Nacido en 1934, Jurgensen dejó una marca imborrable en el fútbol americano profesional, jugando para los Philadelphia Eagles y, posteriormente, para el equipo de Washington – conocido entonces como Redskins y actualmente como Commanders – a lo largo de 18 temporadas. Su potente brazo, precisión en el pase y carisma lo convirtieron en uno de los jugadores más respetados y temidos de su época.
A lo largo de su carrera, Jurgensen acumuló estadísticas notables y se ganó la admiración de aficionados y compañeros. En múltiples ocasiones lideró la liga en yardas por pase y fue seleccionado para el Pro Bowl en cuatro oportunidades.

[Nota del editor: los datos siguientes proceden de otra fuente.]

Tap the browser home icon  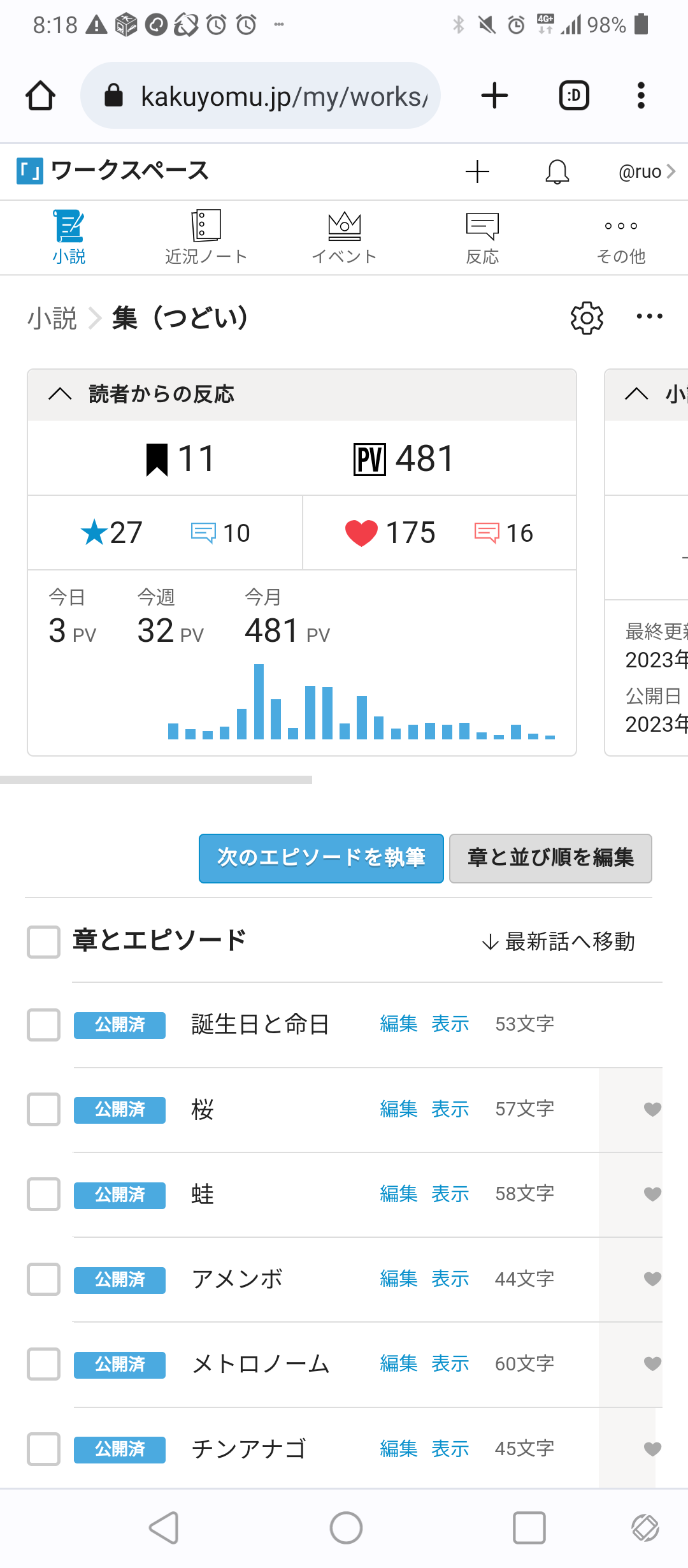(40, 96)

Aunque nunca disputó un Super Bowl, su influencia en el juego fue tan significativa que en 1983 fue incluido en el Salón de la Fama del Fútbol Americano Profesional, consolidando su estatus como uno de los mejores de todos los tiempos.
Tras su retiro en 1974, Jurgensen continuó ligado al deporte como analista y comentarista de partidos, compartiendo su conocimiento y pasión con nuevas generaciones de aficionados y manteniendo una presencia constante en la comunidad del fútbol americano durante décadas.
Sonny Jurgensen será recordado por sus logros en el campo, su espíritu competitivo, su ingenio y la conexión que estableció con los fanáticos y sus colegas. Su legado perdurará como el de una de las grandes leyendas del fútbol americano profesional.